La participación de la familia en el proceso de toma de decisiones permite a los hijos tener un buen sentido de confianza, cualidad esencial para ser un adulto responsable y productivo.

Conclusión:
Basada en Proverbios 31 como guía, una hermana escribió el siguiente tributo al líder del hogar según los preceptos de Dios:

“Marido virtuoso, ¿quien lo hallará? Pues su valía es mucho mayor que la de un carro del año.

El corazón de su esposa está en él confiado, ya sea si viaja a negocios o llega tarde del trabajo.

Intenta hacer lo mejor por ella y su familia mientras vive.

Aprende a usar herramientas y no teme siquiera un día de trabajo duro.

Conoce la situación mundial y la usa en beneficio de su familia.

Despierta temprano para hacer su devocional y pide sabiduría para cumplir con sus quehaceres diarios.

Considera inversiones con mucha precaución y adquiere casa, propiedad y negocio mirando hacia el futuro.

Cuida su salud, haciendo ejercicios necesarios para mantenerse físicamente sano.

Su trabajo es de alta calidad, aun si tiene que trabajar horas extras para terminarlo.

Jamás descuida su hogar.

Está al tanto de los problemas sociales e intenta ayudar a los necesitados.

No teme los días difíciles porque ha aprendido a confiar en Dios y ha hecho lo posible para proveer para su familia.

Fortalece a sí y a su familia tanto física como espiritualmente.

Su esposa es conocida en el lugar donde viven porque él jamás la menosprecia.

Tiene un pasatiempo que le ayuda a relajar y a recrear.

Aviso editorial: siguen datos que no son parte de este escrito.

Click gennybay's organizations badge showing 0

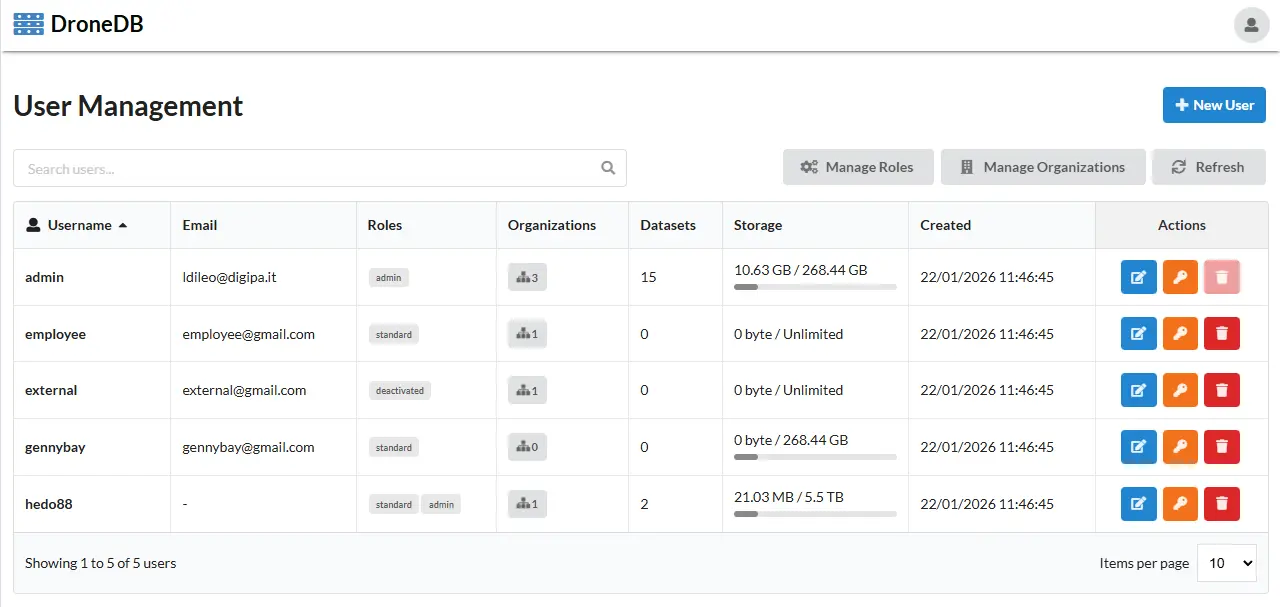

Es fuerte y honrado y es una persona contenta, fácil de tratar.

Abre su boca con sabiduría. Su conversación es sabia y estimulante. Habla siempre con bondad.

Está interesado en todas cosas que conciernen a su familia y no es perezoso ni indiferente.

Sus hijos le aman y le admiran, y su esposa tiene orgullo de él y dice: “Muchos hombres han tenido éxito en este mundo, pero tu eres el mejor de todos. Si tuviera que empezar de nuevo todavía me casaría contigo”.

Engañosa es la gracia y vana la hermosura, pero un hombre que ama y teme a Dios debe ser alabado.

Trátenle bien, como si fuera un rey, porque su vida comprueba que lo que él cree es real”.


Preguntas para repaso y meditación:

1.    ¿Cuál programa de televisión familiar se compara a un hogar cristiano?

2.    ¿Hasta que punto Efesios 6:21 se refiere a la relación entre marido y esposa?

3.    ¿Por qué usa Pablo un lenguaje tan fuerte al dirigirse a los maridos?

4.    ¿Cuál es el diseño de Dios para el hombre en el matrimonio?

5.    ¿Qué sucede al hombre que no se interesa en cumplir la voluntad de Dios como marido?

6.    ¿Hay mujeres que no estén conformes a la jerarquía según la voluntad de Dios (Padre, Hijo, marido y esposa)?

7.    ¿Cómo se puede detectar a un dictador en el hogar?

8.    ¿Cuál es el resultado de un padre tirano o dictador?